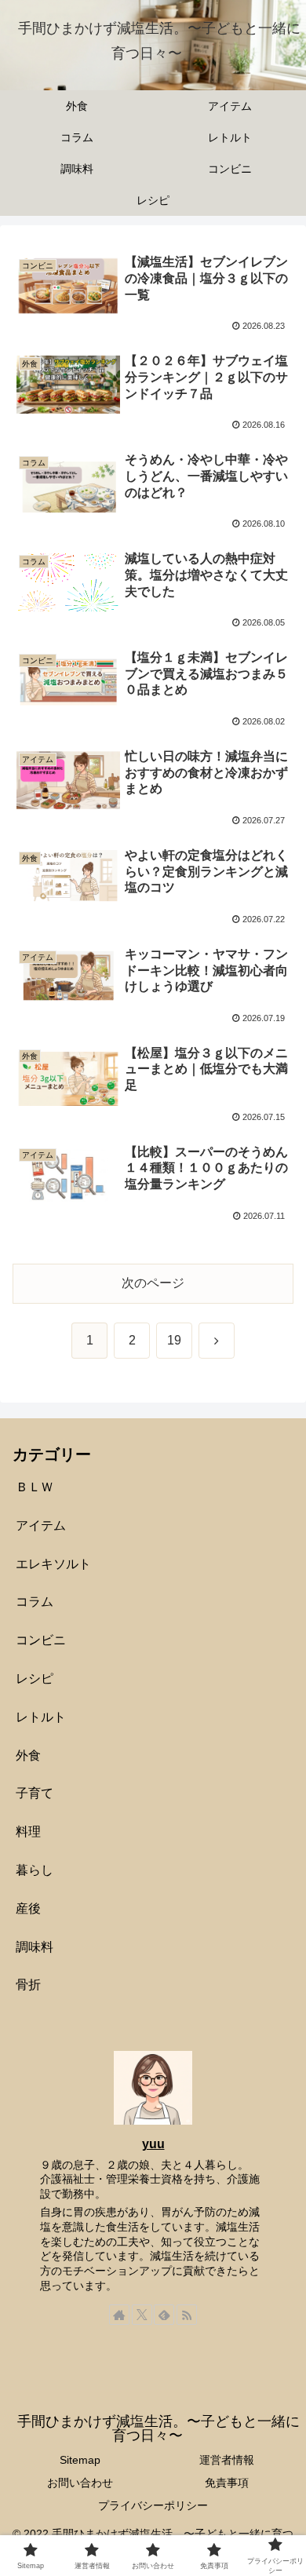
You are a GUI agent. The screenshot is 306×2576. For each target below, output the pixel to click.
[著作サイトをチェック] (119, 2314)
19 (174, 1340)
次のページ (153, 1283)
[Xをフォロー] (142, 2314)
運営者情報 (226, 2460)
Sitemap (80, 2460)
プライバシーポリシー (153, 2505)
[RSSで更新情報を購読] (187, 2314)
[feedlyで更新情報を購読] (164, 2314)
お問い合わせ (80, 2482)
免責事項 (227, 2482)
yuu (153, 2144)
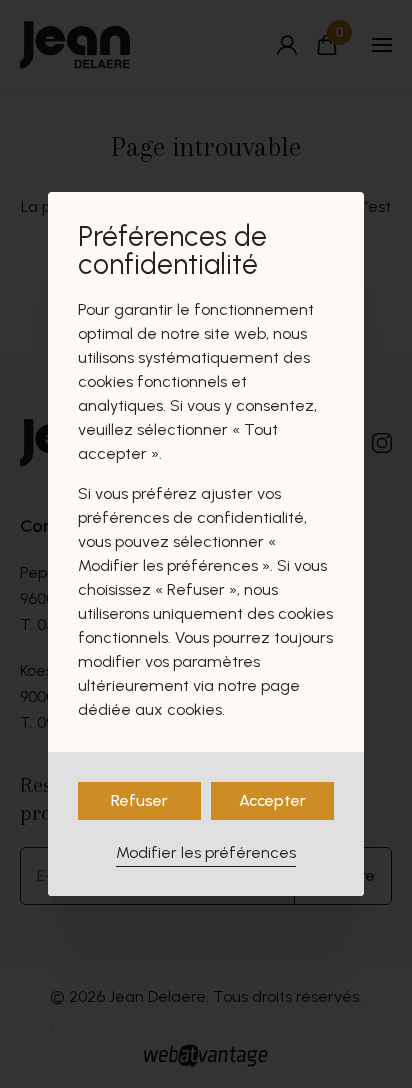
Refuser (139, 800)
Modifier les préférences (206, 852)
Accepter (272, 800)
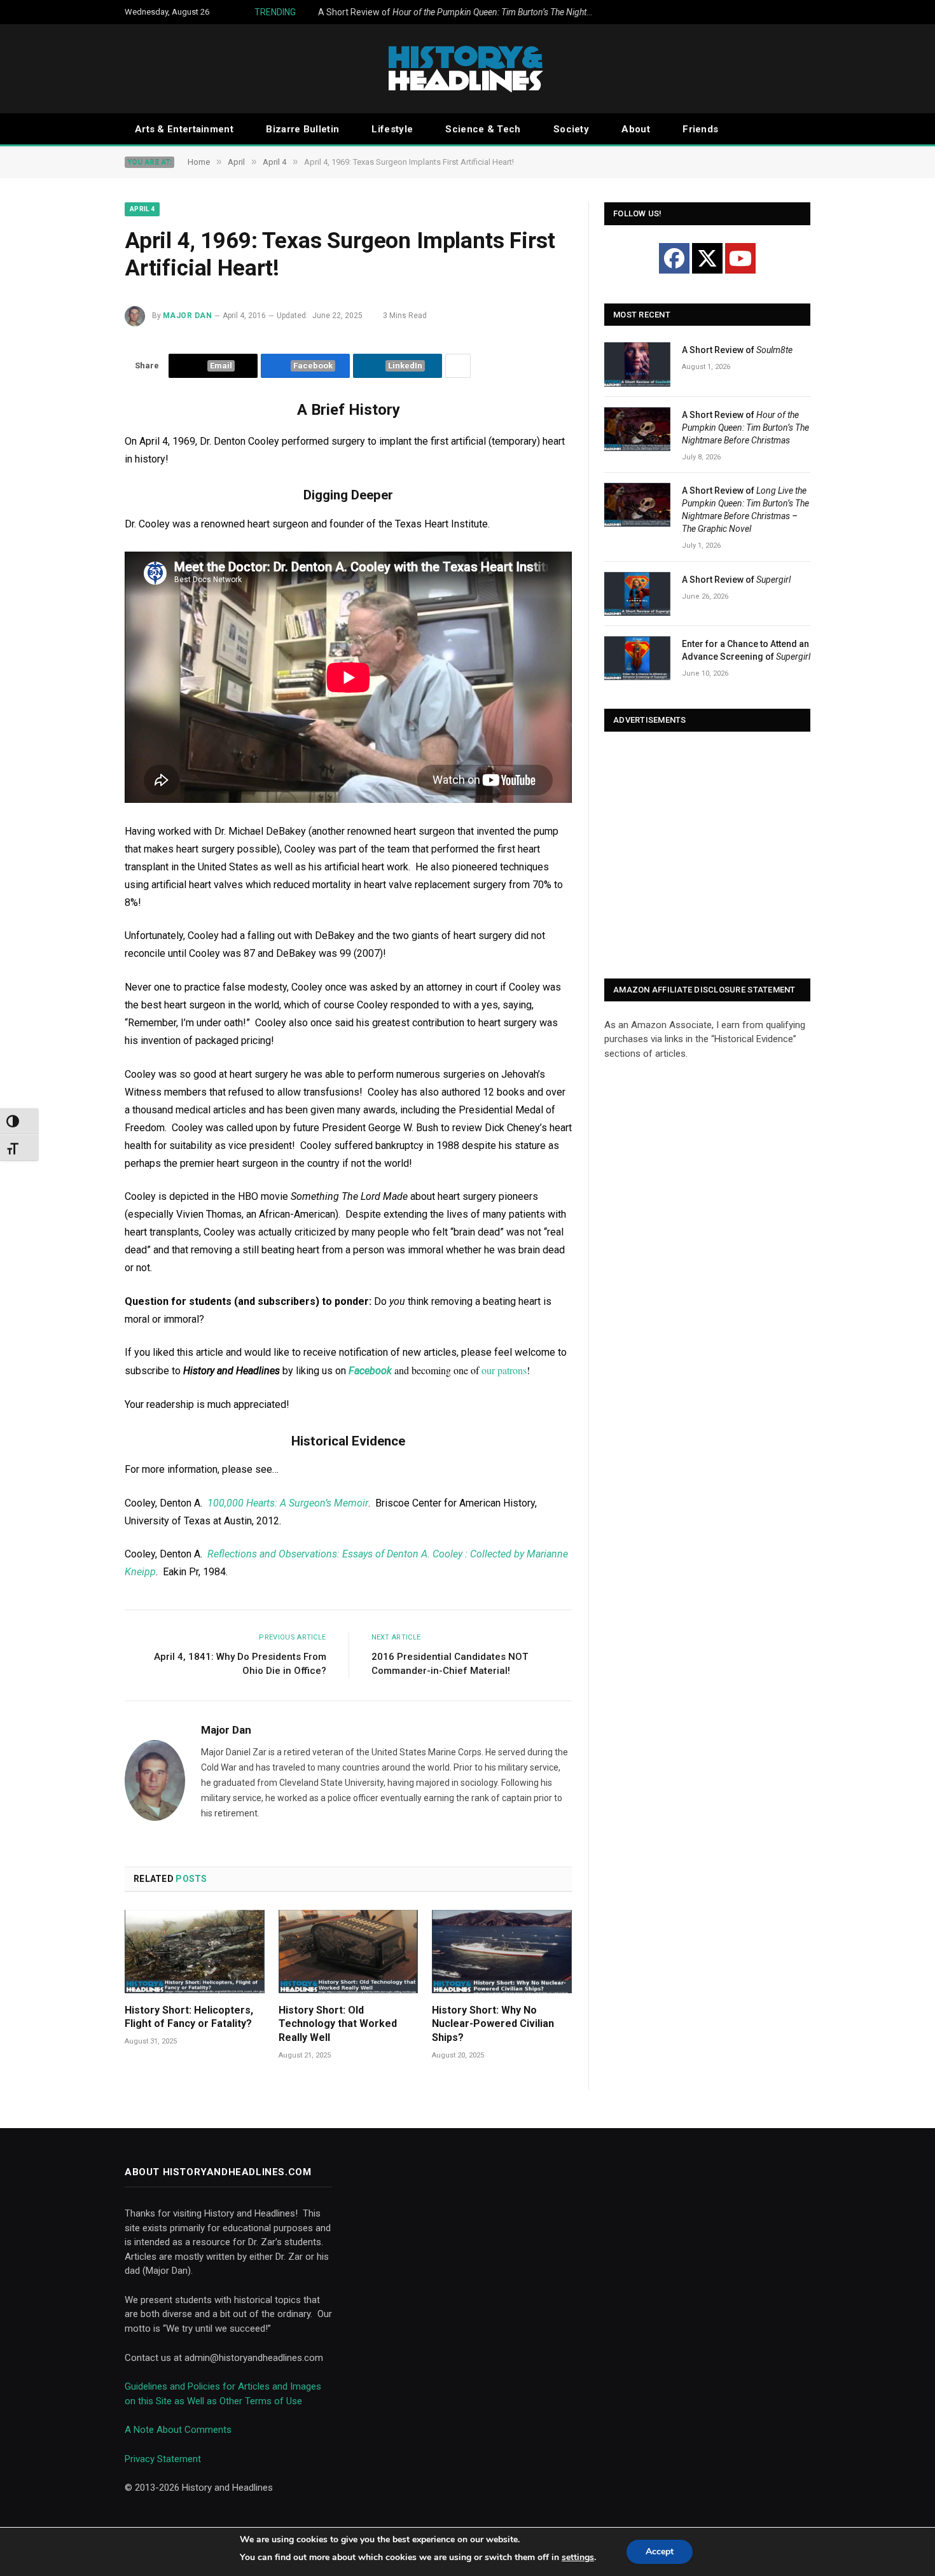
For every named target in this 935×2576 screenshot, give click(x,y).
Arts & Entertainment (184, 129)
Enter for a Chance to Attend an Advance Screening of (746, 650)
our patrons (504, 1370)
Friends (700, 129)
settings (578, 2557)
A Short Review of (461, 12)
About (635, 129)
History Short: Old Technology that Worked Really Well (338, 2024)
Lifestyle (392, 129)
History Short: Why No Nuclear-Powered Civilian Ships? (493, 2024)
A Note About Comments (178, 2429)
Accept (660, 2551)
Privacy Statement (163, 2459)
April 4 (142, 208)
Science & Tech (482, 129)
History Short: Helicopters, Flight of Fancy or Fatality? (189, 2017)
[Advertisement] (707, 856)
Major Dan (187, 315)
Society (571, 129)
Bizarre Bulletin (302, 129)
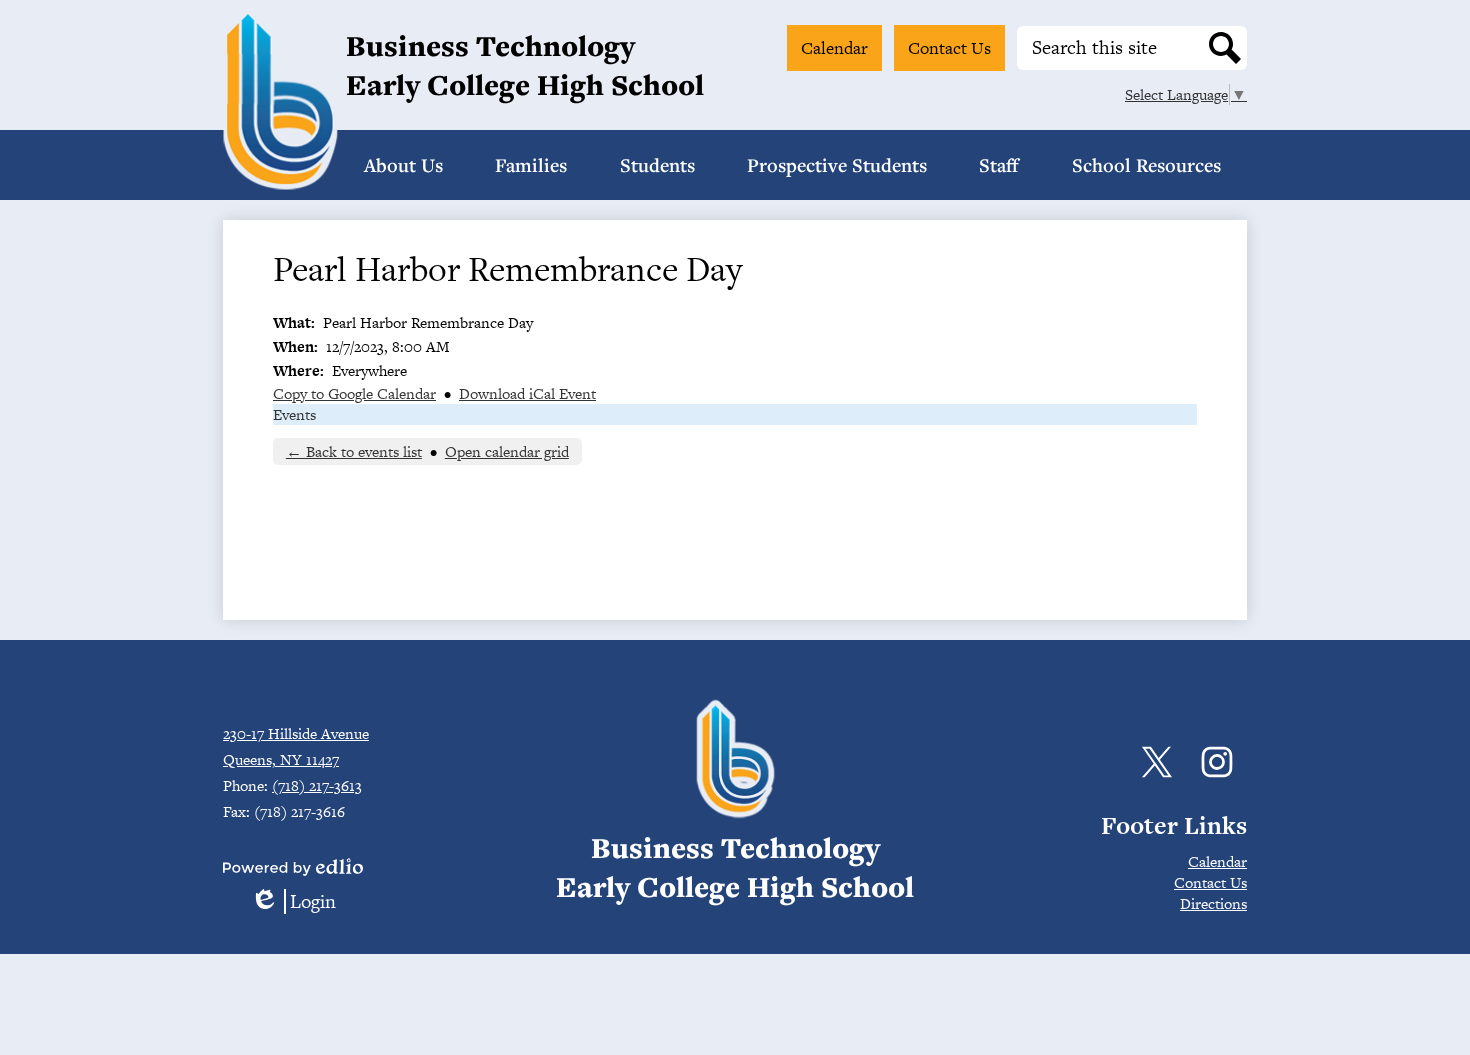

* * *

• Exercise instructions: Every line between the start of the listing and the line containing "[Advertisement] (707, 856)", both ends counted, needs to be printed exactly, minus the pictures.

• Written answer:
You are a GUI agent. The screenshot is 306×2576. For each target below, output the pixel to click.
[著作サイトをチェック] (119, 2314)
19 (174, 1340)
次のページ (153, 1283)
[Xをフォロー] (142, 2314)
運営者情報 (226, 2460)
Sitemap (80, 2460)
プライバシーポリシー (153, 2505)
[RSSで更新情報を購読] (187, 2314)
[feedlyで更新情報を購読] (164, 2314)
お問い合わせ (80, 2482)
免責事項 (227, 2482)
yuu (153, 2144)
Refuser (139, 800)
Modifier les préférences (206, 852)
Accepter (272, 800)
For every named target in this 935×2576 screenshot, give click(x,y).
Arts & Entertainment (184, 129)
Enter for a Chance to Attend an Advance Screening of (746, 650)
our patrons (504, 1370)
Friends (700, 129)
settings (578, 2557)
A Short Review of (461, 12)
About (635, 129)
History Short: Old Technology that Worked Really Well (338, 2024)
Lifestyle (392, 129)
History Short: Why No Nuclear-Powered Civilian Ships? (493, 2024)
A Note About Comments (178, 2429)
Accept (660, 2551)
Privacy Statement (163, 2459)
April 4 (142, 208)
Science & Tech (482, 129)
History Short: Helicopters, Flight of Fancy or Fatality? (189, 2017)
[Advertisement] (707, 856)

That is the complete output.